I speculate that the RPG will not be affected since its too early in the deal for EA to screw something up. It usually takes a few years for EA, aka the borg of the gaming industry to screw up companies they buy.
-Edit: Found something relevant.
http://www.firingsquad.com/features/ea_buys_bioware/Here are some quotes that I think are worthy of homing into on page 2:
Despite the heavy proportion of ex-EA employees in the company, the reaction was generally muted and contemplative. What might have been an otherwise depressing and angry day at BioWare was salvaged by the man at the heart of this story: John Riccitiello. Following the resignation of Larry Probst, John acted quickly and began implementing his vision, including the removal of a central design team that created jobs for itself by, for example, mandating a single interface for all of its team sports games that, while attractive, was a horrible interface.
John Riccitiello is also the man, who in his first interview since taking over of EA, said that ’sequels are boring’. Does that sound like a statement coming from the mouth of a traditional EA executive? I don’t think so, and apparently enough employees at BioWare agree enough to reserve any outcries of doom, at least for a while.
The sober, thought-out feeling is that Riccitiello hitched his wagon to BioWare-Pandemic. They won’t be subject to the regular EA hierarchy, they won’t be given design ideas by EA, and they won’t be indulging in sequelitis (though as an aside, the Mass Effect 2 staff would love the opportunity for a sequel). In fact, the chain of communication will be John Riccitiello -> Frank Gibeau (President of EA Games) -> Greg Zeschuk & Ray Muzyka (BioWare co-founders). That’s it.
Our bet is that Riccitiello has done as much as he can at EA proper without bringing about a revolt against himself. The company is quite entrenched in its ways after a decade and a half of leadership from Larry Probst, and that is when it developed the reputation for buying a developer and milking its properties drier than a Sahara rock. Any further changes risk upsetting the shareholders and management who don’t see a creatively empty shell, but rather a highly profitable company that has found the formula for growing money off video game trees.
The BioWare-Pandemic buyout may be a bid to start EA on a new course, one already plotted by Activision: acquire a good developer, finance them, and permit them room to do their own thing, offer leadership and a kick in the ass only if necessary. Presumably the new EA CEO sees the disastrous long-term consequences of creative bankruptcy, and is seeking to remedy them by allowing BioWare and Pandemic the freedom and finances to do something spectacular on a regular basis. Specifically, during the conference John had stated that EA was impressed with BioWare’s Metacritic score, a rating in which EA has slipped in over the past few years, and a statistic which caused on analyst to say the EA brand has been tarnished.

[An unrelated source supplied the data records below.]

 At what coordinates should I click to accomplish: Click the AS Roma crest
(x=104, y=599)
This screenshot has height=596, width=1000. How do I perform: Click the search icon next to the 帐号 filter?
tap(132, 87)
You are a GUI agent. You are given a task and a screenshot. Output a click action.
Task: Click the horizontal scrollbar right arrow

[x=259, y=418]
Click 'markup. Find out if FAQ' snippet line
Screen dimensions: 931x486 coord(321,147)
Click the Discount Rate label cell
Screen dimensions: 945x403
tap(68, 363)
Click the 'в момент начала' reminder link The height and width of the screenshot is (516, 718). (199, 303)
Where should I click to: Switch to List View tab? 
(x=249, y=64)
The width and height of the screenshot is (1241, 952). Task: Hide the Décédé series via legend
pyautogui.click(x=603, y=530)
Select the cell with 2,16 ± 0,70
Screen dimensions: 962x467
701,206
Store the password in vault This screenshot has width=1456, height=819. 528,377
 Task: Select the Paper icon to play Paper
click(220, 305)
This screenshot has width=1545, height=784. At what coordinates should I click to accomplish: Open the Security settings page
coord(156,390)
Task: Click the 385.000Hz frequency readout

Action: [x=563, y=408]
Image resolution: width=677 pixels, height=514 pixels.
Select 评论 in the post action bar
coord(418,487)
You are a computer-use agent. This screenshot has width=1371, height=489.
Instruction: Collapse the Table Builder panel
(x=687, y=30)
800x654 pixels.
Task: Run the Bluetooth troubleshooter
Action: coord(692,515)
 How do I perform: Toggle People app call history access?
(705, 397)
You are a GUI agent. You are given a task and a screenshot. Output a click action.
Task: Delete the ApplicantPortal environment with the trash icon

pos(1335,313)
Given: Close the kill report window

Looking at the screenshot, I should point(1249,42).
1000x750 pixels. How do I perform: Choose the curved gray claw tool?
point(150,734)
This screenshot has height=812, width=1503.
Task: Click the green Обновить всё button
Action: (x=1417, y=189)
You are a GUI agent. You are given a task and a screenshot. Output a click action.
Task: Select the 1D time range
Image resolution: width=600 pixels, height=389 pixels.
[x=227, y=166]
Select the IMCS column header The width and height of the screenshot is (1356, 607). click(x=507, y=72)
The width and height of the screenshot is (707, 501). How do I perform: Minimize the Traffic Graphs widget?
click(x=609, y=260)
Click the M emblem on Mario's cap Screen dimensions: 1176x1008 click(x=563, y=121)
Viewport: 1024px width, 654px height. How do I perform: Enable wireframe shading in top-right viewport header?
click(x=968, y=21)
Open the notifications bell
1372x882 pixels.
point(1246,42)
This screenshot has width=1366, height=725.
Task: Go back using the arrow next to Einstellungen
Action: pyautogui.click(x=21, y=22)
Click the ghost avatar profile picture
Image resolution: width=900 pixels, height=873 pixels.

The downside, however, is that John has arguably bet his own personal political bank at EA on BioWare and Pandemic. Should they not deliver to expectations, their failure could be an excuse for traditional EA elements to remove Riccitiello and return to EA’s profitable-but-boring sequelitis ways. This, of course, will mean the doom of BioWare in the way that Westwood, Origin, Bullfrog, and Maxis were wiped out. With any change comes friction, and there is little doubt that by cutting into the bloat in EA and by bypassing the traditional EA power structure with BioWare-Pandemic, John Riccitiello has created enemies in the company. Like, say, people who think that a slow, unwieldly, but attractive interface in the name of the Almighty Brand is a good idea.